Deine Aufgabe: Liste alle Titel von Büchern und Buchreihen auf, die in der Buchbesprechung zur Göttinger Stadtarchäologie genannt werden.

++++ Vorliegender Text

Sven Schütte:
5 Jahre Stadtarchäologie. Das neue Bild des alten Göttingen
Göttingen 1984
Bei der Veröffentlichung archäologischer Funde gibt es zwei typische Wege: zu warten, bis das Fundmaterial ausreicht, um es in mehreren Bänden in einer Gesamtschau zu präsentieren; oder aber jeden Fundkomplex einzeln in kurzen Zeitschriften-Artikeln darzustellen. Bekannte Beispiele für den ersten Weg sind die Reihen "Medieval Finds from Excavations in London" und die Reihe "Ausgrabungen in Schleswig. Berichte und Studien" (siehe auch meine Rezension vom November 2005). Der zweite Weg hat den Vorteil, daß Funde nicht jahrelang in den Archiven auf ihre Bearbeitung warten müssen, aber dafür auch den Nachteil, daß die Berichte meist nur von wenigen Spezialisten wahrgenommen werden.
Sven Schütte wählte 1984 mit seinem Buch über Göttinger Funde einen Mittelweg, indem er nach fünf Jahren stadtarchäologischer Forschung einen Zwischenbericht in einem separaten Buch herausbrachte. Er zeigt darin vor allem auf, was Stadtarchäologie alles bedeuten und zu welchen Ergebnissen sie führen kann. Dazu integriert er auch Artikel anderer Autoren.

++++++++
++++ Gespeicherte Daten

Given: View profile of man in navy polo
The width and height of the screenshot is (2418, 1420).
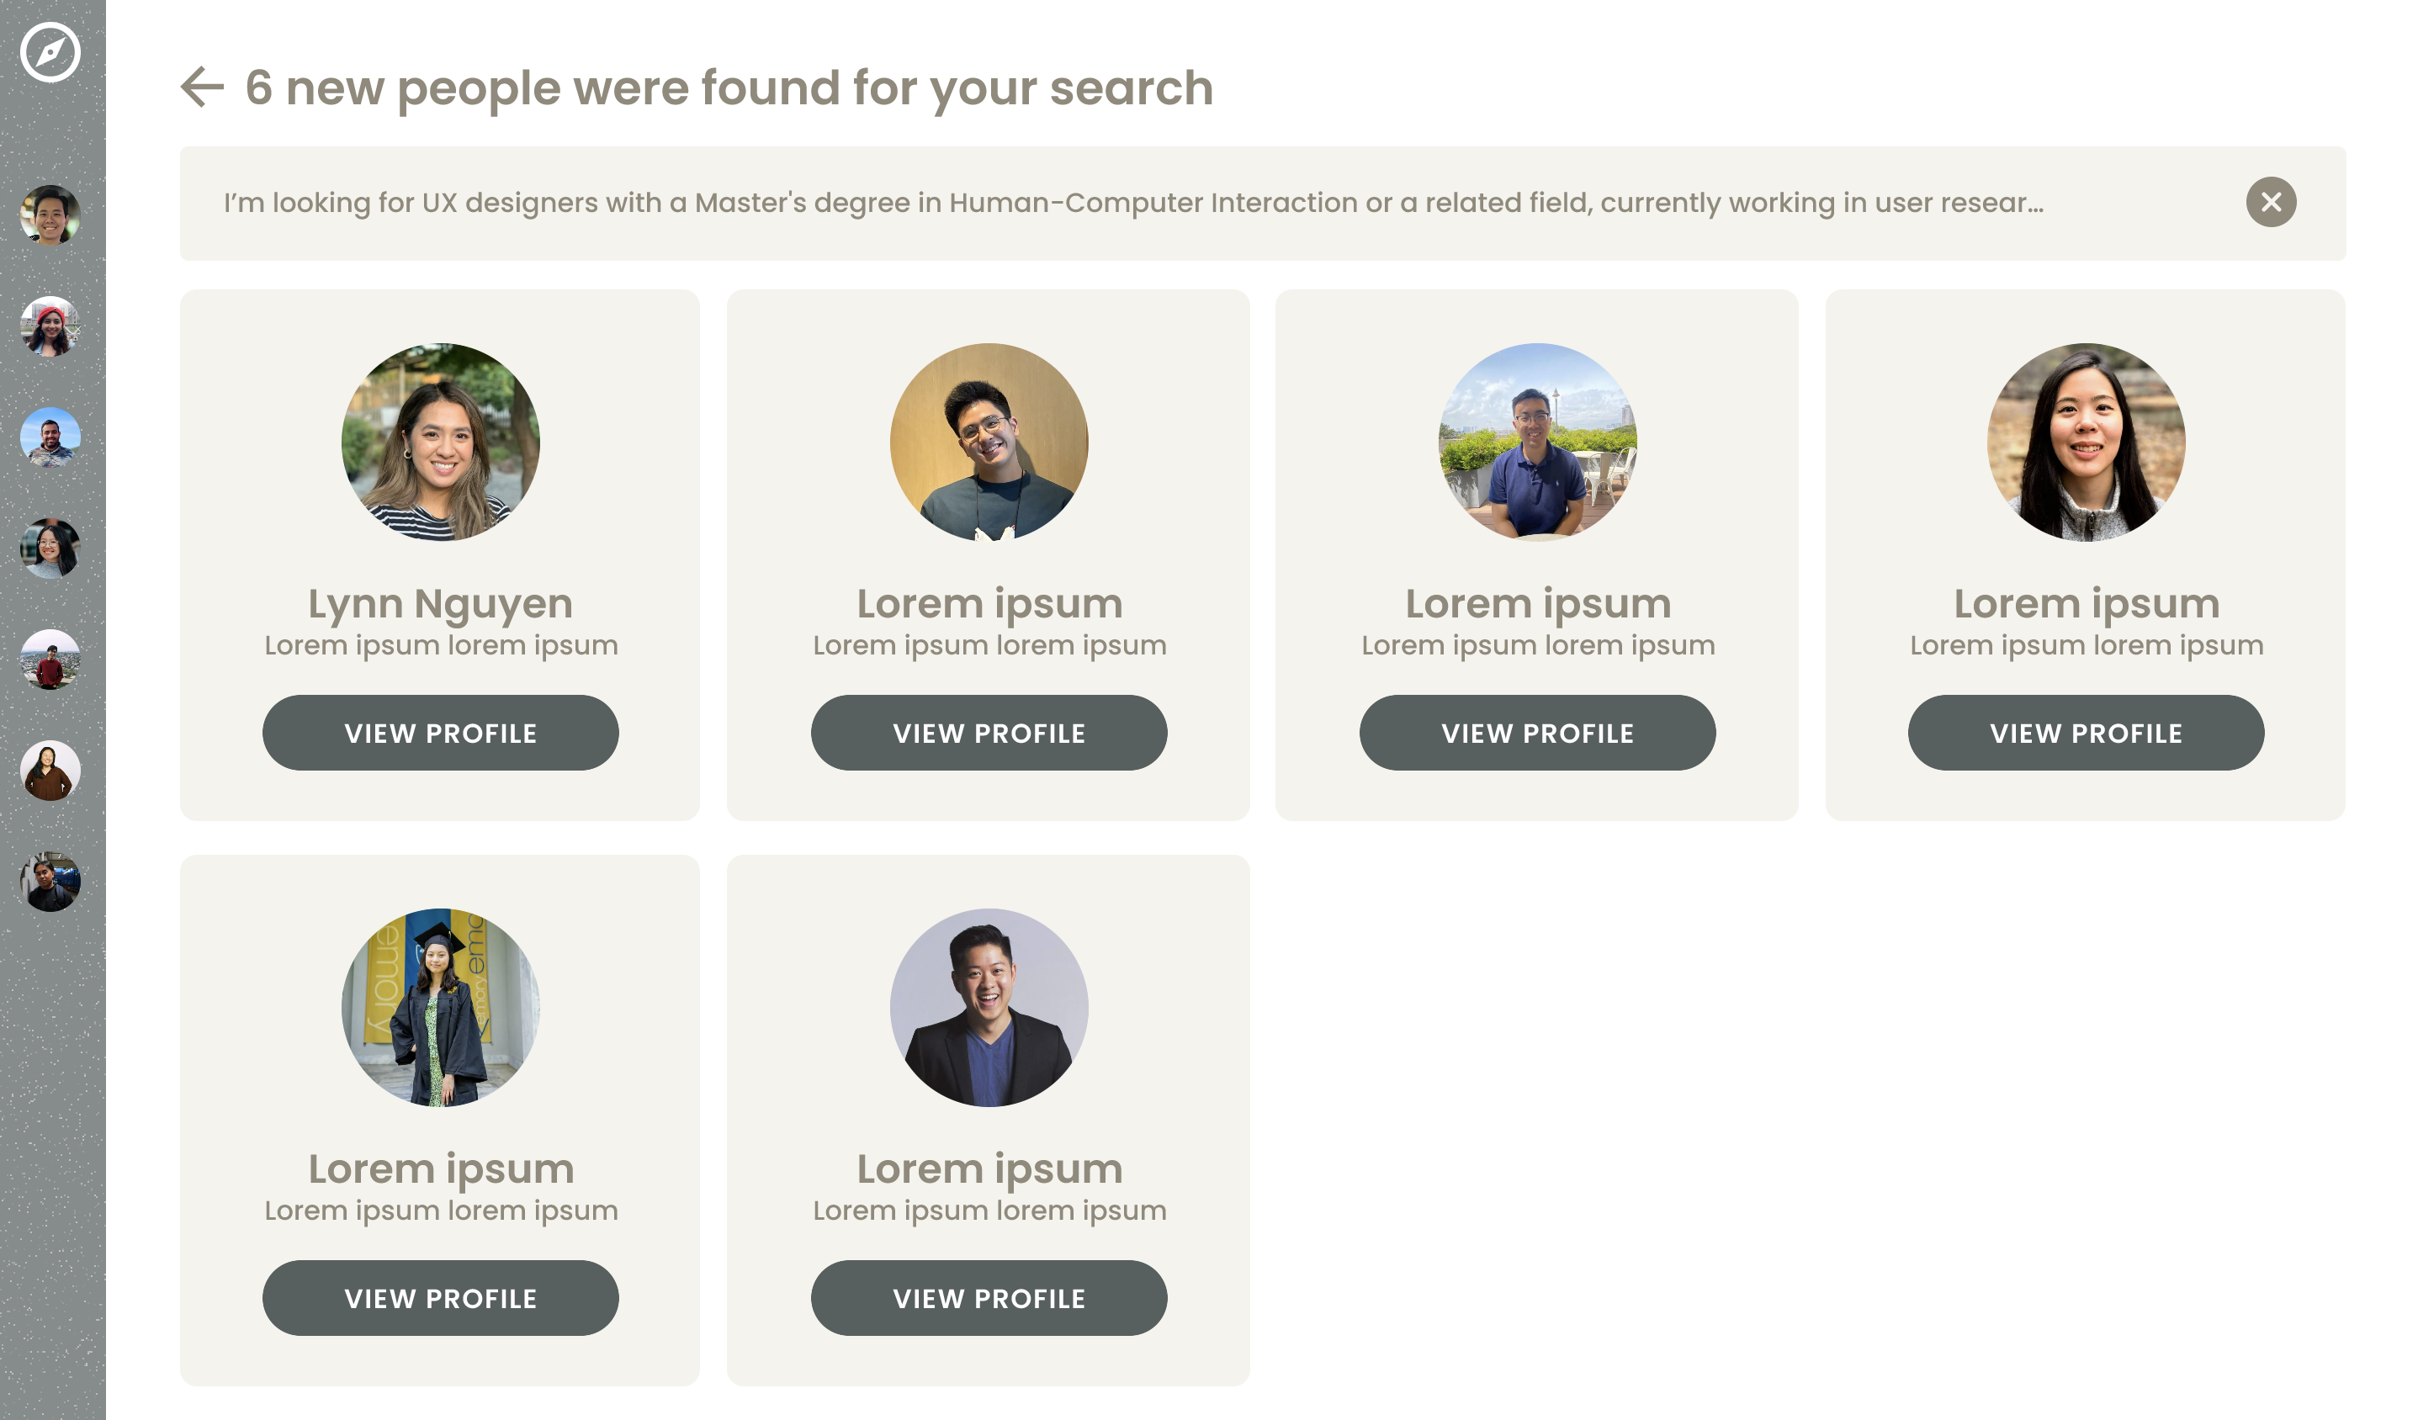Looking at the screenshot, I should point(1537,733).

++++++++

Lösung:
- 5 Jahre Stadtarchäologie. Das neue Bild des alten Göttingen
- Medieval Finds from Excavations in London
- Ausgrabungen in Schleswig. Berichte und Studien